▶ **EXERCISE REQUIREMENTS**: Directions for the data below: repeat exactly the lines from the one with "お問い合わせ (758, 953)" through the one with "Browse IBTrACS (18, 31)", both included, and omit all pictures.

▶ **TASK INPUTS**:
☆ ☆ ☆
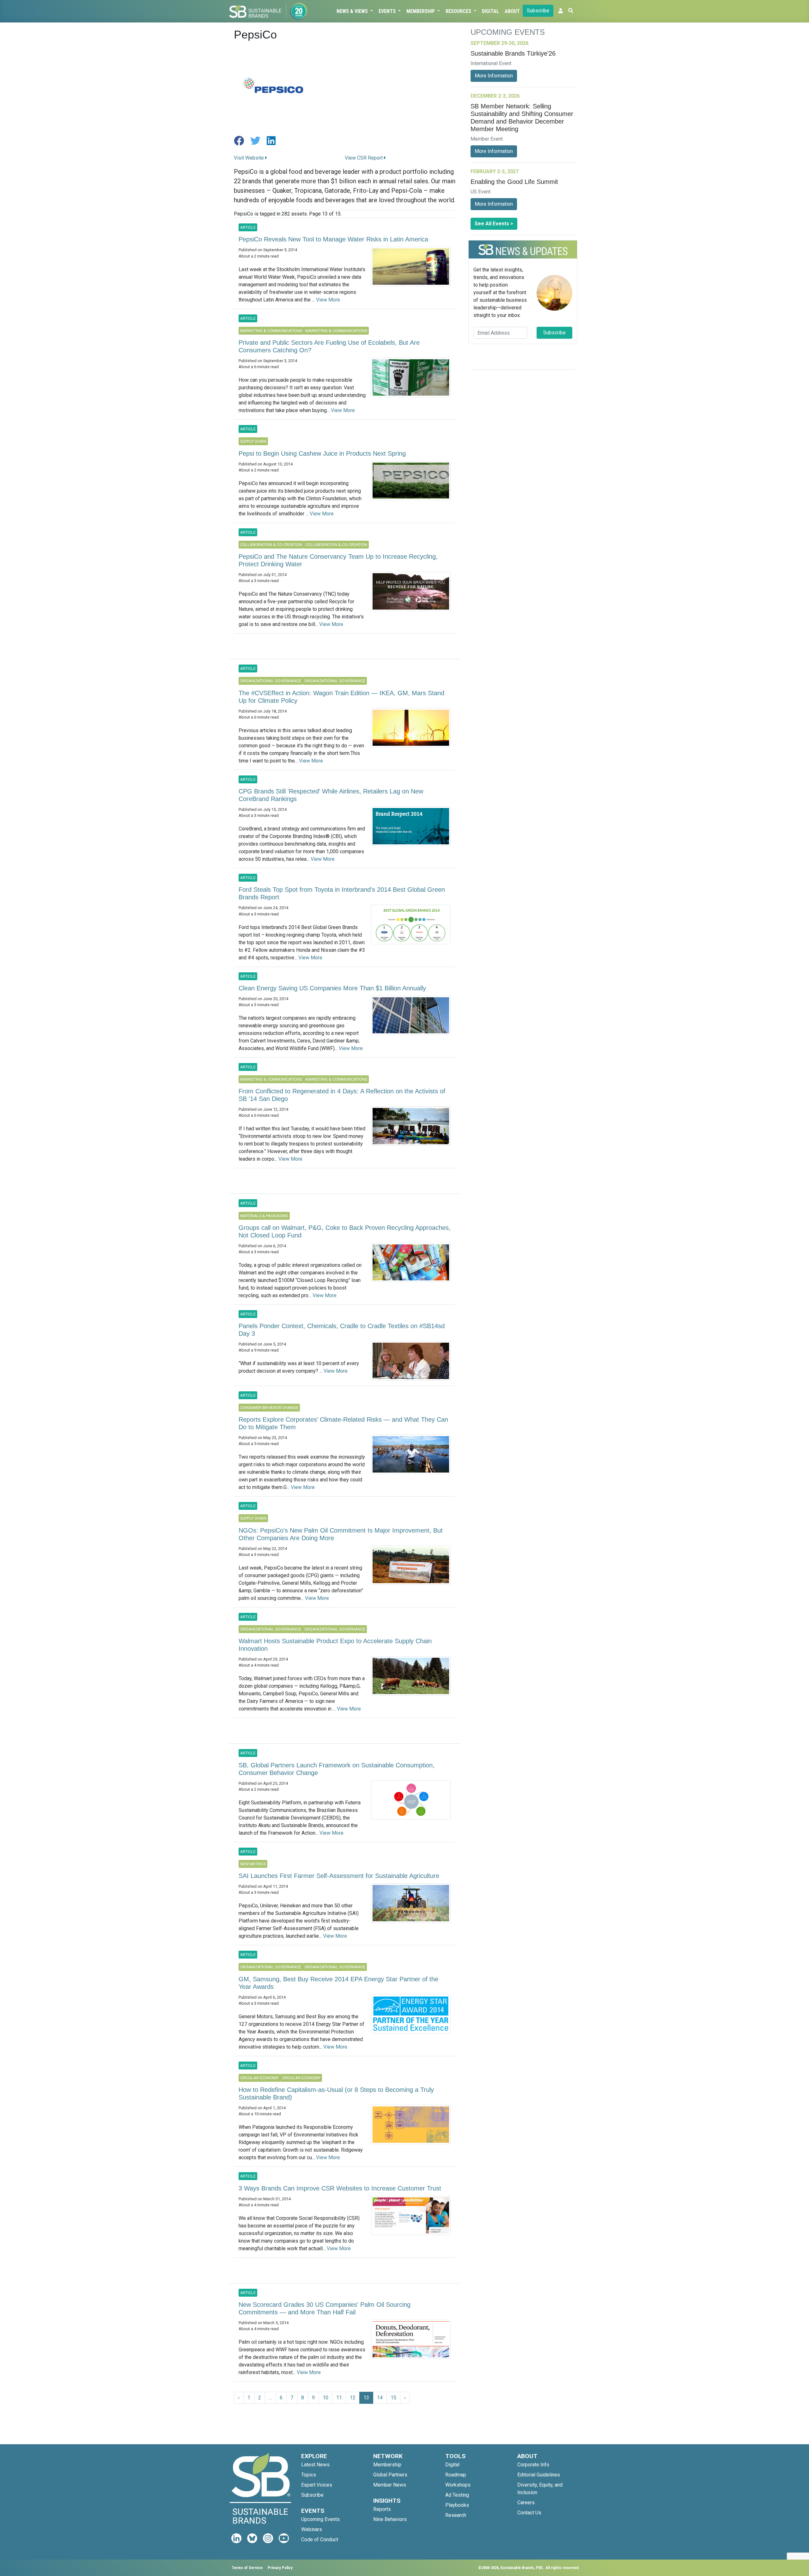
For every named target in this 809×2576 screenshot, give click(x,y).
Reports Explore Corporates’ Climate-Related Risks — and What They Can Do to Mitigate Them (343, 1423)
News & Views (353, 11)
☆ ☆ ☆
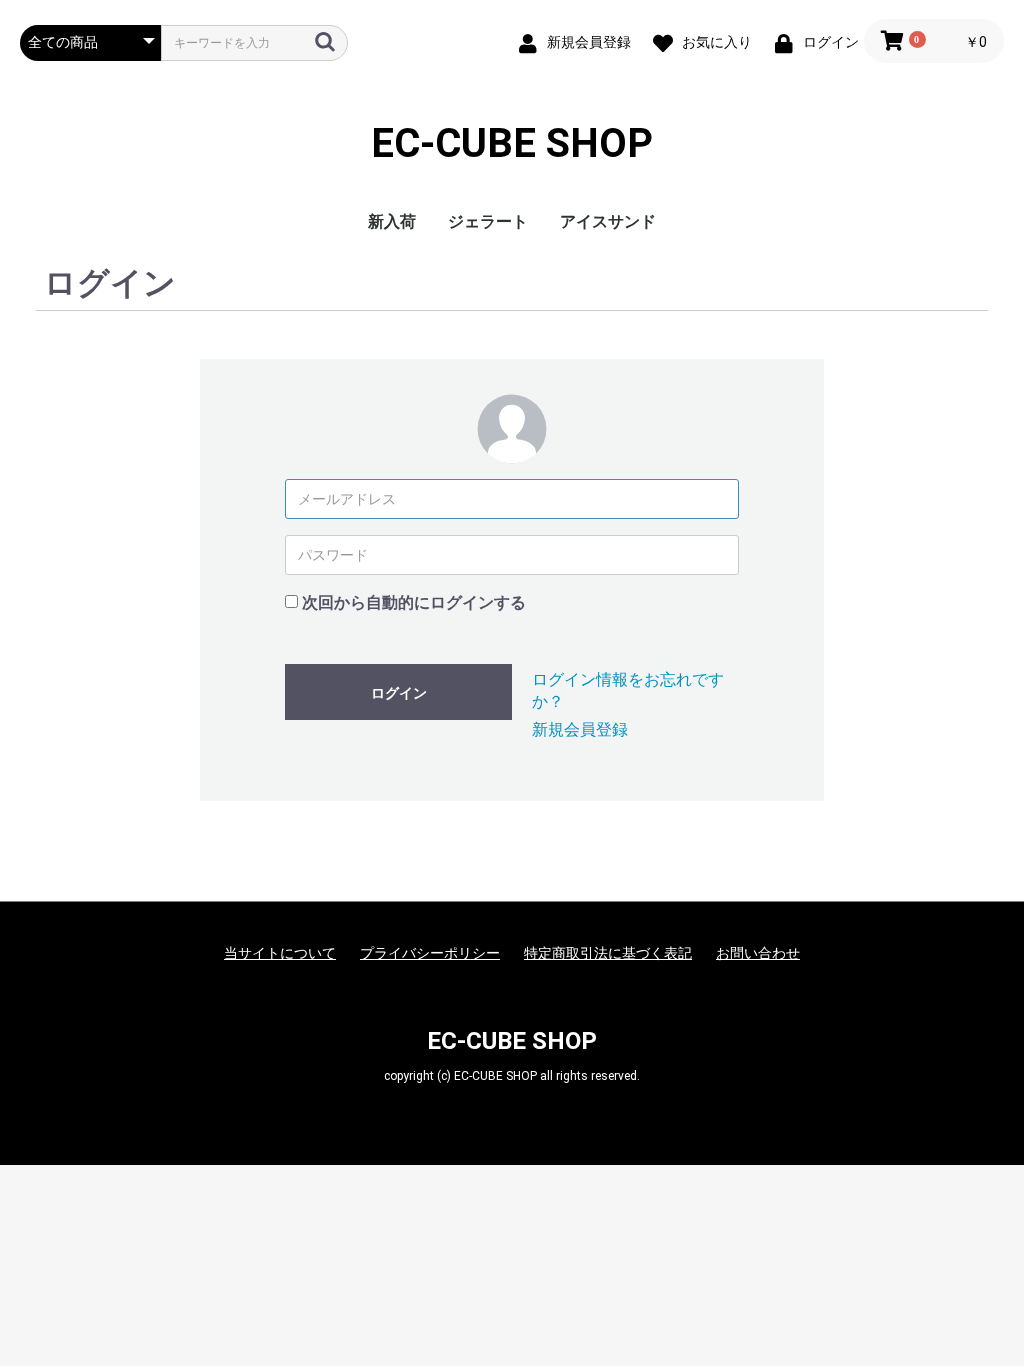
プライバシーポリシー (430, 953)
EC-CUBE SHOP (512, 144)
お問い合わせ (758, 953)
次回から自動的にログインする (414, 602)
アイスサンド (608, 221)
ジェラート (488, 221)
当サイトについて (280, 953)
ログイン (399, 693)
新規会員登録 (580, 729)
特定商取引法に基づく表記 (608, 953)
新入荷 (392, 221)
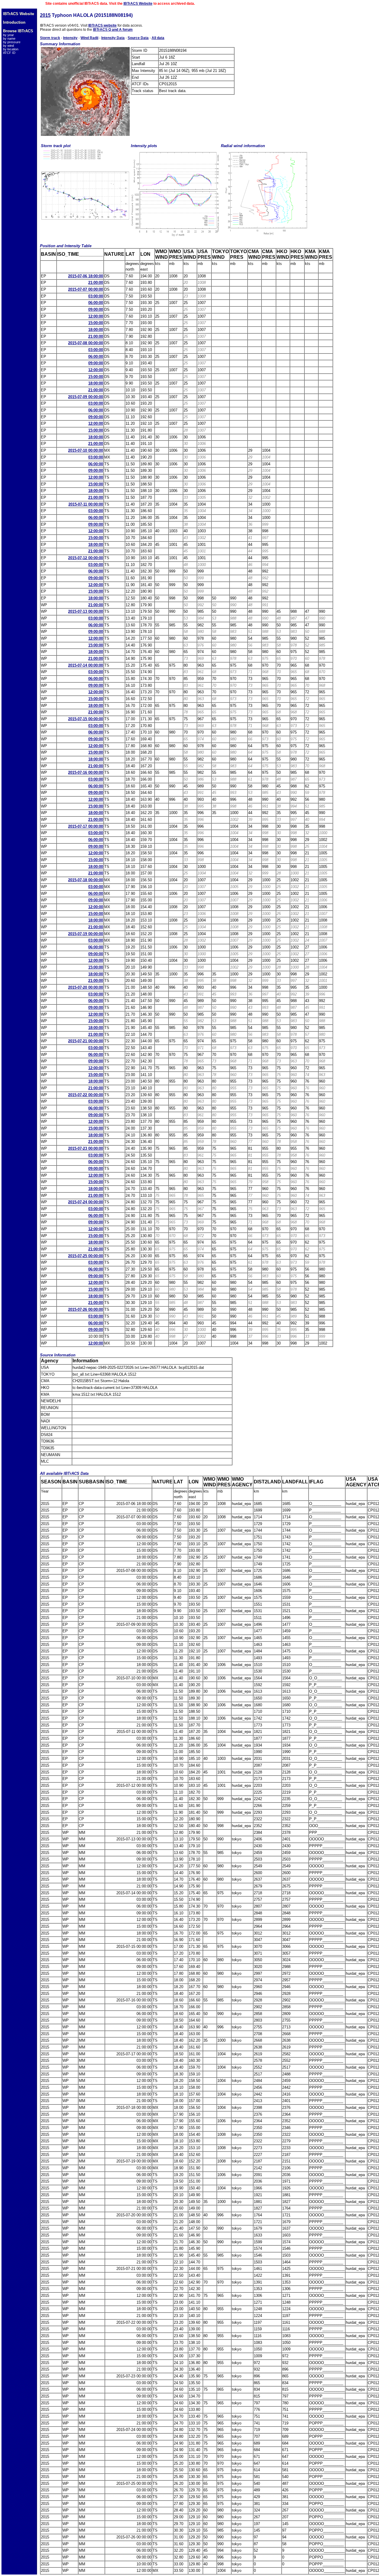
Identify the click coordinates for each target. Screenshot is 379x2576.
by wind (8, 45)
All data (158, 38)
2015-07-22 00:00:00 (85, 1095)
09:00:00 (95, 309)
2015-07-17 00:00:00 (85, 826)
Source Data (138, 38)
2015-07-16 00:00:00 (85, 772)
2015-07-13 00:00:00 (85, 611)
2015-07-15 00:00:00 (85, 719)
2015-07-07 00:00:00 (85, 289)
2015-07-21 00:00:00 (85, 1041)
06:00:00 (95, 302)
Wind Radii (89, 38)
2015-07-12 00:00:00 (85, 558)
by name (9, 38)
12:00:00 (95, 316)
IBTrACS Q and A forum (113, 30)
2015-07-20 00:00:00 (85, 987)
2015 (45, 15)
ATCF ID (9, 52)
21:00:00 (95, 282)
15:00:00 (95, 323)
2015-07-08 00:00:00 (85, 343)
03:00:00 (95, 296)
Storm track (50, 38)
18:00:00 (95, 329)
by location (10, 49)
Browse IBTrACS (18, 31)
☆ ☆ ☆
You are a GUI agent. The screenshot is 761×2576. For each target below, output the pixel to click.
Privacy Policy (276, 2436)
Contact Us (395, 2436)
☆ ☆ ☆
▶ **SOLUTION TO THIS PROBLEM**:
お問い合わせ (758, 953)
次回から自動的にログインする (414, 602)
アイスサンド (608, 221)
ジェラート (488, 221)
当サイトについて (280, 953)
ログイン (399, 693)
新規会員登録 (580, 729)
特定商取引法に基づく表記 (608, 953)
新入荷 (392, 221)
Identify the click coordinates for each target. Screenshot is 379x2576.
by wind (8, 45)
All data (158, 38)
2015-07-22 00:00:00 (85, 1095)
09:00:00 (95, 309)
2015-07-17 00:00:00 (85, 826)
Source Data (138, 38)
2015-07-16 00:00:00 (85, 772)
2015-07-13 00:00:00 (85, 611)
2015-07-15 00:00:00 (85, 719)
2015-07-07 00:00:00 (85, 289)
2015-07-21 00:00:00 (85, 1041)
06:00:00 (95, 302)
Wind Radii (89, 38)
2015-07-12 00:00:00 (85, 558)
by name (9, 38)
12:00:00 (95, 316)
IBTrACS Q and A forum (113, 30)
2015-07-20 00:00:00 (85, 987)
2015 (45, 15)
ATCF ID (9, 52)
21:00:00 (95, 282)
15:00:00 (95, 323)
2015-07-08 00:00:00 (85, 343)
03:00:00 (95, 296)
Storm track (50, 38)
18:00:00 (95, 329)
by location (10, 49)
Browse IBTrACS (18, 31)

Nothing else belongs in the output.